Working with ruTorrent

pyrosimple and ruTorrent can be used at the same time with no issue. To view/filter on ruTorrent's labels, use the custom_1 field:

rtcontrol custom_1=TV -o alias,name

For convience, the same value is available under the label field:

rtcontrol label=TV -o alias,name

Repairing stuck items

Sometimes items will get stuck in a state where they are unable to start correctly, even after a hash check. Check that rTorrent has the correct access to the file first, and if so this command will reset all the file states and force another hash check. This is the same as pressing ^K^E^R in the UI.

rtcontrol --exec 'd.stop= ; d.close= ; f.multicall=,f.set_create_queued=0,f.set_resize_queued=0 ; d.check_hash=' \
  --from stopped // -/1 --yes

The above example only effect 1 torrent from the stopped view.
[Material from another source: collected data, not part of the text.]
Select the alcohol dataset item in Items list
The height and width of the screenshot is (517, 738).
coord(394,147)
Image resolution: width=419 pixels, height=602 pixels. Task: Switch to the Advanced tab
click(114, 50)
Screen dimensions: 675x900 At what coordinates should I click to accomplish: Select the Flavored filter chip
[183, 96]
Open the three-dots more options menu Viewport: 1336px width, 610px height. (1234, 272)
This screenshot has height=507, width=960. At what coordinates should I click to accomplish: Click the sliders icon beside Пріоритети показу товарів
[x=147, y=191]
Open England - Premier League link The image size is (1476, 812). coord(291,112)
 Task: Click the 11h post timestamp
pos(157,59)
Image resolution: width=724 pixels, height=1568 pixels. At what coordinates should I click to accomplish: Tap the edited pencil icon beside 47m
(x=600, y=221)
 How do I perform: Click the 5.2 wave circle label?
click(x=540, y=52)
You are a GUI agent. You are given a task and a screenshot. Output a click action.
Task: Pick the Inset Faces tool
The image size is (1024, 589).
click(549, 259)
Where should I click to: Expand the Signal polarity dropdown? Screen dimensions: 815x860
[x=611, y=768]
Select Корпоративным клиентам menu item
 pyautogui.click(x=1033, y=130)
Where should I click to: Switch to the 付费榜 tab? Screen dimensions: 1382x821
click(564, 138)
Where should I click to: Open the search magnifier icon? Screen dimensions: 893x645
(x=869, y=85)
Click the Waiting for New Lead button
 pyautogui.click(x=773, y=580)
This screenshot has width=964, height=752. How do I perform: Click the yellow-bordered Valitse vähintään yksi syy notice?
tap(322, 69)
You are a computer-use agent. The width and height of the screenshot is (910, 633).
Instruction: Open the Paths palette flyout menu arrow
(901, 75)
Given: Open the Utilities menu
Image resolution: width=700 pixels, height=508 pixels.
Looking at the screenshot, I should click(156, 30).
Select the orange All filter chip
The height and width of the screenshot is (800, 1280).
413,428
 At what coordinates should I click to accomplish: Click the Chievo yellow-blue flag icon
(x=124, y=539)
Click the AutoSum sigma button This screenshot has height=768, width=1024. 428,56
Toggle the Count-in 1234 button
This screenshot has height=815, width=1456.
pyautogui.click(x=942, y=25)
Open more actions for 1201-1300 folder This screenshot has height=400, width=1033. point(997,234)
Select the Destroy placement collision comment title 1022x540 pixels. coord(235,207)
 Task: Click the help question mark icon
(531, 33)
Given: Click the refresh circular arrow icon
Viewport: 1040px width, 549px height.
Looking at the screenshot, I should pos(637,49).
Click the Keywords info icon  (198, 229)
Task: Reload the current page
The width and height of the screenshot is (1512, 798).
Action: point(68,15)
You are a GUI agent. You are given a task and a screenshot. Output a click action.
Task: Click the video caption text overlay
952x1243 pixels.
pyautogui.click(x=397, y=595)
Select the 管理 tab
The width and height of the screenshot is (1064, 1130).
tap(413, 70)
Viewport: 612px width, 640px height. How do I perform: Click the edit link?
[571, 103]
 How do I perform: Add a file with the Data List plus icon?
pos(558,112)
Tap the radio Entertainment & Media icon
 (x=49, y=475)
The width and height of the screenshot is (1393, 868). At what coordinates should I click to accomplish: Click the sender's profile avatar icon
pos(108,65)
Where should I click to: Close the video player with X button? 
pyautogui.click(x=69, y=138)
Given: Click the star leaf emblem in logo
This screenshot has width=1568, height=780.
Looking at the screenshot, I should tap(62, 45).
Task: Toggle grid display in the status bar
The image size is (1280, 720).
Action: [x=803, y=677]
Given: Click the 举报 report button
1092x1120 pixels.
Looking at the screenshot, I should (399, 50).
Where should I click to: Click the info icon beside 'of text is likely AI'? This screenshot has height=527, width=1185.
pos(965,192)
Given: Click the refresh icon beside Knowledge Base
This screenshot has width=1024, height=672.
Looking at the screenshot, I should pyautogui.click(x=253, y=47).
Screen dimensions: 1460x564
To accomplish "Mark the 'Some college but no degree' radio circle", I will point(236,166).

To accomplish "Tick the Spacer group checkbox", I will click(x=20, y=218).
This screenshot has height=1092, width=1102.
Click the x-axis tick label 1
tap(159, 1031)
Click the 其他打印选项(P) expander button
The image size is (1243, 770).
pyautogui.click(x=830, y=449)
After the hash check is complete and the torrent is working again, use --start to start it again.

Instance statistics

#!/bin/bash
echo -n rTorrent $(rtxmlrpc system.client_version)/$(rtxmlrpc system.library_version)
echo -n , up $(rtxmlrpc -q convert.elapsed_time '' $(ls -l --time-style '+%s' $SCGI_SOCKET | awk '{print $6}'))
echo \ [$(rtcontrol -qo"1 {{d.uploaded}} {{d.size}}" \* | \
    awk '{ TOT += $1; UP += $2; SUM += $3} END { print TOT " loaded; U: " UP/1024/1024/1024 " GiB; S: " SUM/1024/1024/1024 }') GiB]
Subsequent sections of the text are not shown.